* Task to complete *
When the line containing "Task: Click the WEKO logo icon" is found in the data below, copy it and each line after it through the line containing "The image size is (1351, 708).", exactly and with no others.

* Data shown *
------------------------
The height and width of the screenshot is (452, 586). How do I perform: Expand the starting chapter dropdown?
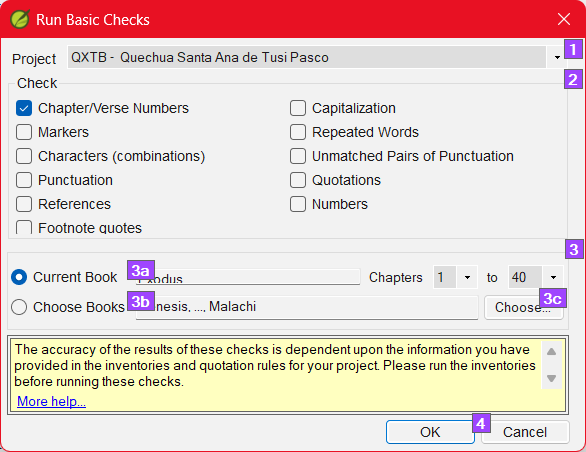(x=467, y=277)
------------------------
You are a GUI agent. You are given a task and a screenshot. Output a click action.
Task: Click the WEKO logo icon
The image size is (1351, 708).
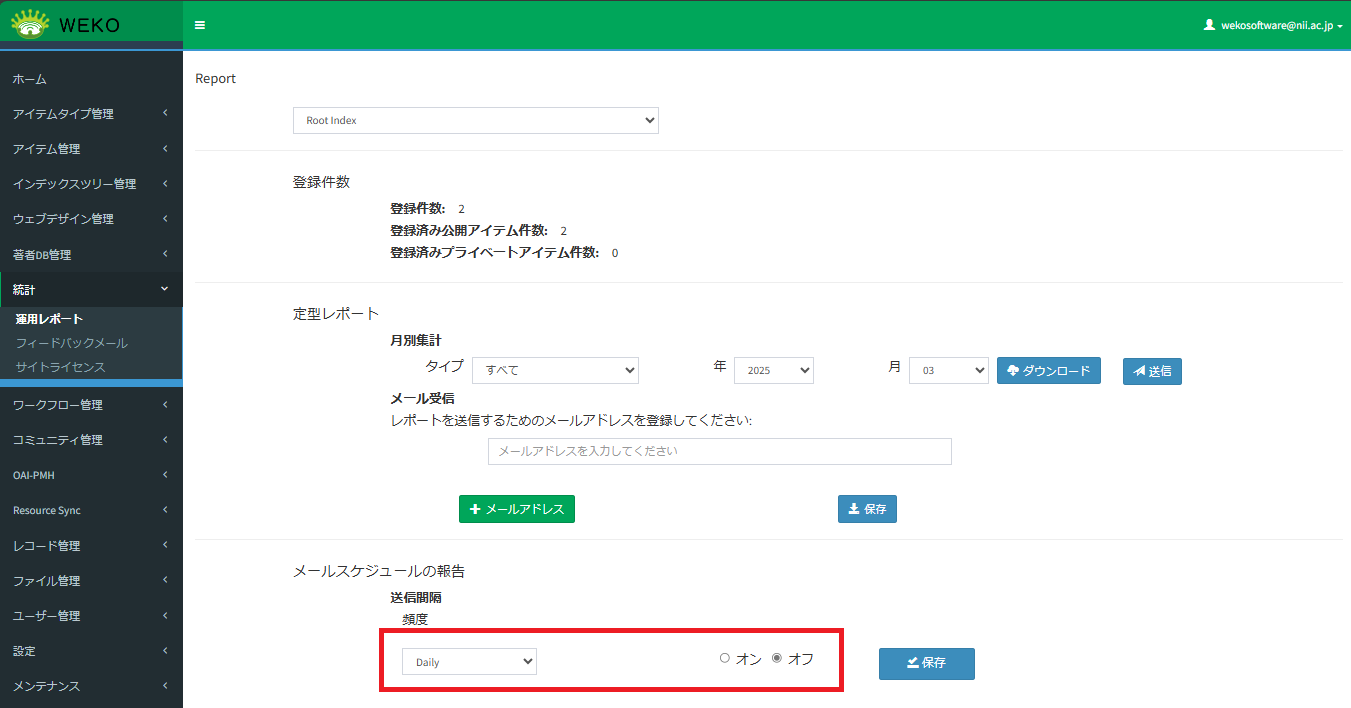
------------------------
* Task output *
Task: Click the WEKO logo icon
The image size is (1351, 708).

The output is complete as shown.